A would-be foreign fighter jailed in Australia for trying to leave for Syria is likely to be deported back to New Zealand, but his lawyer says he's no security threat.
Amin Mohamed grew up in New Zealand, after coming here as a child with his family as a refugee from Somalia.
He was arrested in 2013 while boarding a plane at Brisbane airport that was bound for Turkey.
The trip was organised by a Sydney Islamic State recruiter who was now behind bars.
Mohamed was sentenced to five and a half years in prison, but because of the time already spent in jail he was expected to be released next year.
His lawyer, Jessie Smith, said he was likely to be sent back to New Zealand.
"The starting position, usually upon the commission of these kinds of criminal offending is that you are immediately deported. Since his immediate family is in Australia, he would like to stay in his community here, he has very strong ties."
Ms Smith said Mohamed regretted his actions, saying it was the biggest mistake of his life.
She said he was not dangerous.
"These are not terrorism charges. It is not our assessment, or the assessment of the judge that he poses any kind of violent extremist threat to the Australian or New Zealand community. That wasn't what this prosecution was about."
Ms Smith said Mohamed disputed the charge against him.
"His defence was that he was not going to fight, that he was performing hegira, which is an Islamic concept - if you migrate for the sake of Allah, your sins will be wiped clean.
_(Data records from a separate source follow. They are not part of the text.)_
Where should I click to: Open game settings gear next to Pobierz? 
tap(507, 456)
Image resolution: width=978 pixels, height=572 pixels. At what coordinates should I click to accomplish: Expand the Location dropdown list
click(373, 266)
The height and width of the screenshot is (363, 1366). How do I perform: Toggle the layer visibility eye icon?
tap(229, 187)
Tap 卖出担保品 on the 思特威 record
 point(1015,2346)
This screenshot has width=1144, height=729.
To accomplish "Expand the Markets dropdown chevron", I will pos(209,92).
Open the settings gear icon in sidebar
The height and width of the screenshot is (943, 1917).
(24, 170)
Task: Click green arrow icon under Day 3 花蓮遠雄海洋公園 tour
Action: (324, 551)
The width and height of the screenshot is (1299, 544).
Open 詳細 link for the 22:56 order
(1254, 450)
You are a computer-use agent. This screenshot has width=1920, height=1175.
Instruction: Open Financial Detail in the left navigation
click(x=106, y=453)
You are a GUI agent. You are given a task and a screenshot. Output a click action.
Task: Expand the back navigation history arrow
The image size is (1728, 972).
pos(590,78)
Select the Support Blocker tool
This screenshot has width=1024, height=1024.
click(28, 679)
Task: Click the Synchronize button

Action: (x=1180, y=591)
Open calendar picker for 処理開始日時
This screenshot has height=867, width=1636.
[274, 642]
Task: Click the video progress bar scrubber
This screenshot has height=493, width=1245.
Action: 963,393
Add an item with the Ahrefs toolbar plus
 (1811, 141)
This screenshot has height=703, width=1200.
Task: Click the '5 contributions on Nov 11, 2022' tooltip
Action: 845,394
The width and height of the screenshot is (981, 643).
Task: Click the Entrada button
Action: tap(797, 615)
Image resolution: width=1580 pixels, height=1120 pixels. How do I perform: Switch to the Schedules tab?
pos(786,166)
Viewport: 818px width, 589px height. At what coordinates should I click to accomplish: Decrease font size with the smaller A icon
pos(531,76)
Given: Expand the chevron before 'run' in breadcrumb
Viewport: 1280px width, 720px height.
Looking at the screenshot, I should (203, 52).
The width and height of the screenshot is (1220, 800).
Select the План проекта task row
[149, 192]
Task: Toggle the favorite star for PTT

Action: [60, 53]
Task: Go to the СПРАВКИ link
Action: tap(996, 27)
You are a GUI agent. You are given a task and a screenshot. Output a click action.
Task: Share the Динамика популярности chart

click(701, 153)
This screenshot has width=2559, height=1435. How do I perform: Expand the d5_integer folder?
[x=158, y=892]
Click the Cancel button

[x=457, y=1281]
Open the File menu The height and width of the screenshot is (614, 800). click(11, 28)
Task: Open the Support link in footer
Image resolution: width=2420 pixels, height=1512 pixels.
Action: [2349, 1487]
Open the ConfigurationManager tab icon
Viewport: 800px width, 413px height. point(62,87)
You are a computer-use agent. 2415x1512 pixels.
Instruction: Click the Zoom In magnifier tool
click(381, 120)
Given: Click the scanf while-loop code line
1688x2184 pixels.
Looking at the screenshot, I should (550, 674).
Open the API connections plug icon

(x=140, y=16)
The jury did not accept that evidence and found him guilty of going to Syria with the purpose of engaging in hostile activities."
The Federation of Islamic Associations (FIANZ) said it will be monitoring and trying to help Mohamed if he was sent to New Zealand.
President Hazim Arafeh said if he settled here, it would work with the local community to help him.
"We as FIANZ, we keep these people always monitored, and we also engage with them to correct the wrong ideology that they have been attracted to."
Mr Arafeh said the level of risk was much lower in New Zealand compared to Australia.
Waikato University law professor Alexander Gillespie told Morning Report the main threat was from returning fighters with knowledge of how to commit crimes.
"The real risk is not the ones who are on the radar, the real risk are the ones who are off the radar. The ones on the radar, we can watch, they're well monitored. It's the one you can't see, who do the lone wolf attacks, that the greater concern is with."
Prof Gillespie said an attack in New Zealand could not be ruled out, but it was a small risk.